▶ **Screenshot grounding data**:
★ ★ ★
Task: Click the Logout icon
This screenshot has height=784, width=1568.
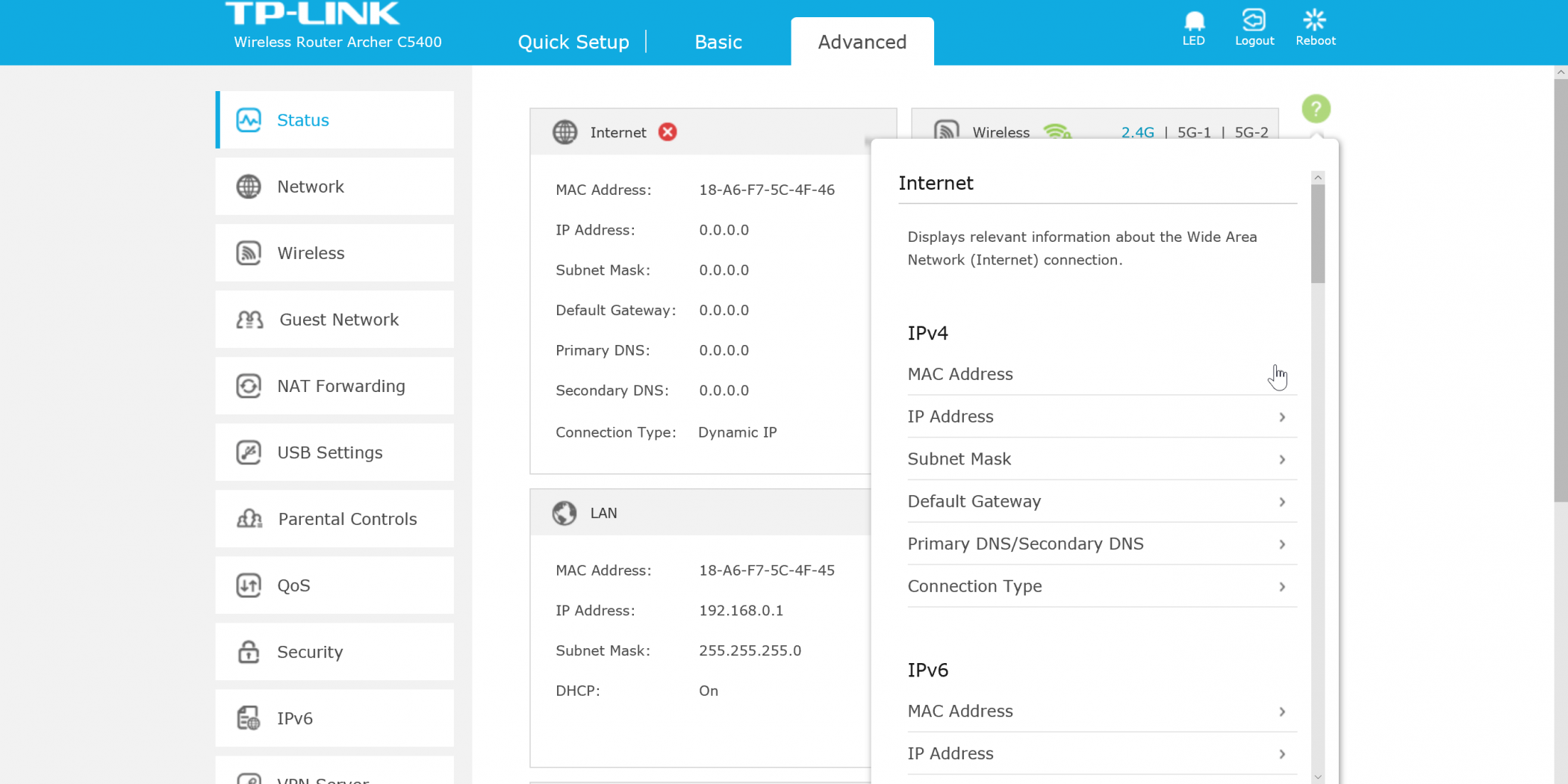Action: click(x=1254, y=28)
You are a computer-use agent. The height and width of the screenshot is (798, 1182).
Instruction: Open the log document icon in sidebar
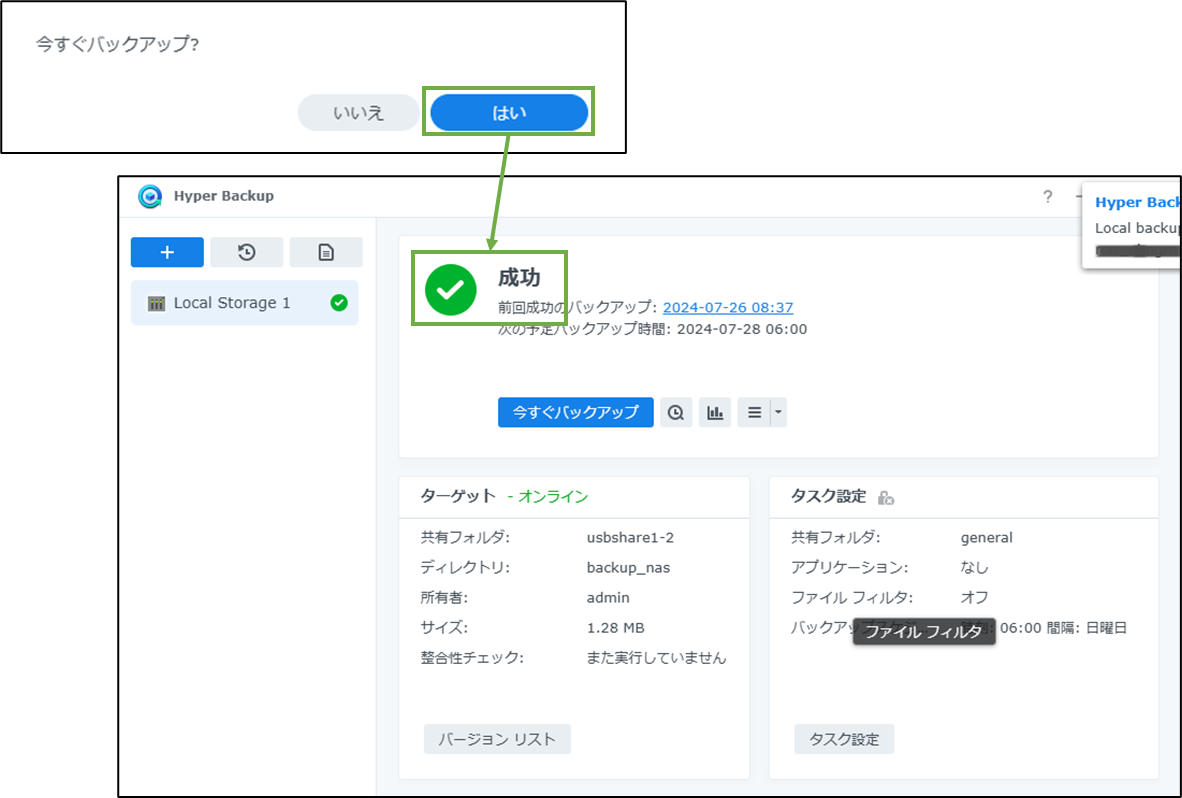pos(326,252)
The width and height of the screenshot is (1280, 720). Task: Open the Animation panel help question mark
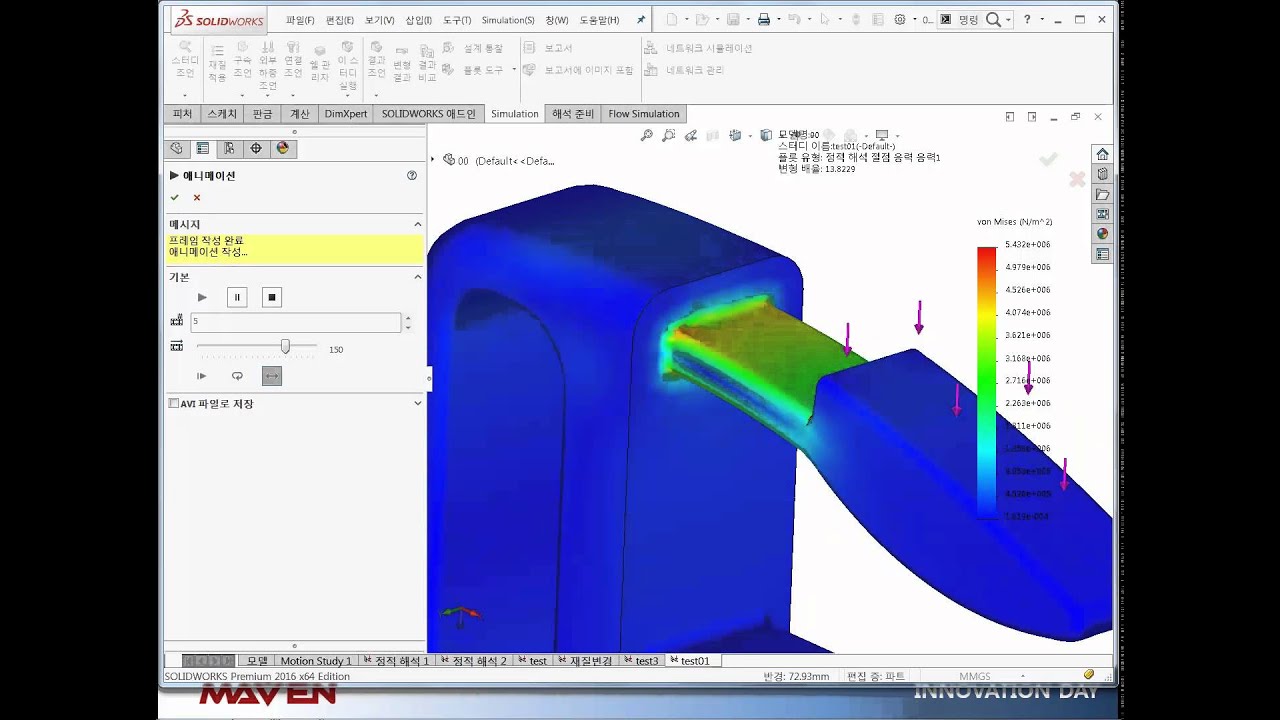pos(412,175)
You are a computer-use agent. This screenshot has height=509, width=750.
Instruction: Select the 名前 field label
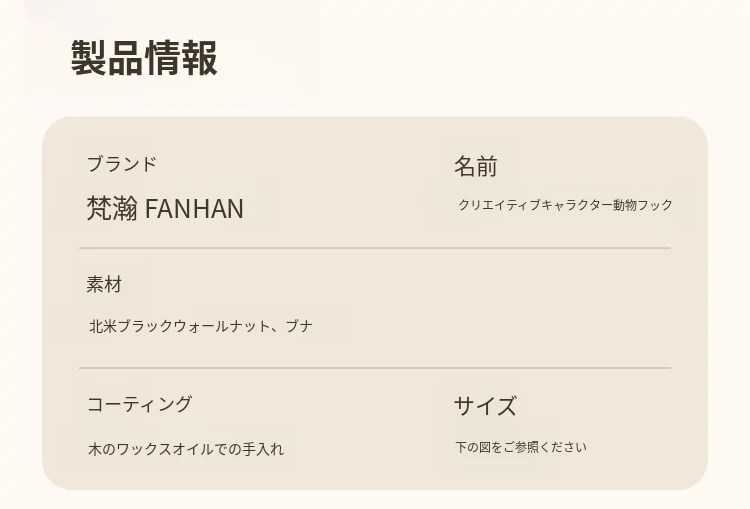(x=475, y=166)
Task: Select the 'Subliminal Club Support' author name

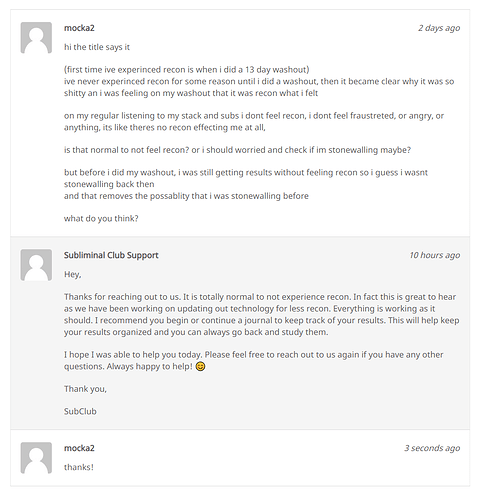Action: click(111, 255)
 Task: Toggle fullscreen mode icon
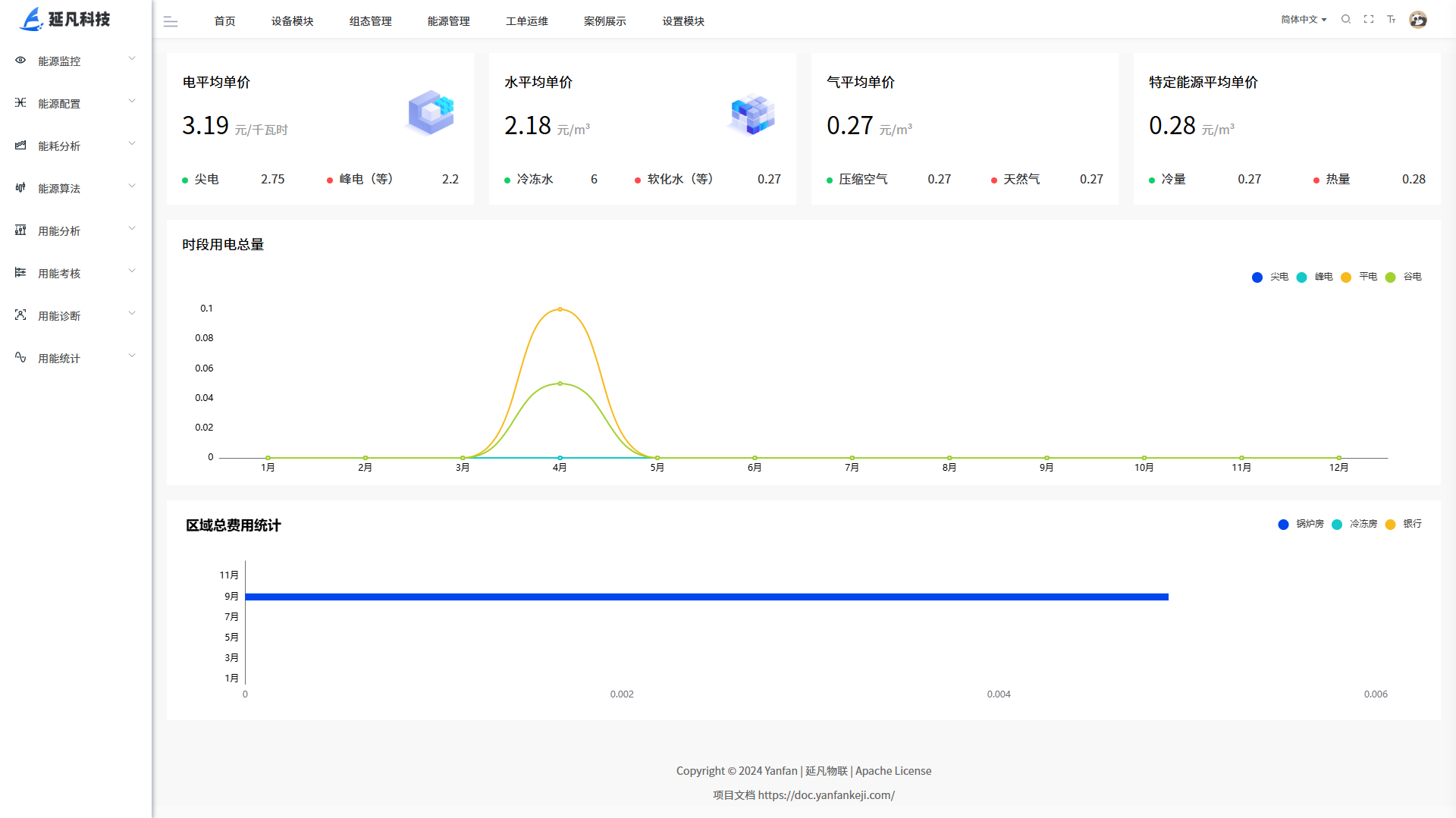(1369, 20)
★ ★ ★
▶ **TASK ITEM**: Locate the word "computer" in the data above. Copy every line carrying it.

▶ **EXERCISE SOLUTION**:
You are a computer-use agent. The height and width of the screenshot is (798, 1182).
You are a computer-use agent. This screenshot has height=509, width=750.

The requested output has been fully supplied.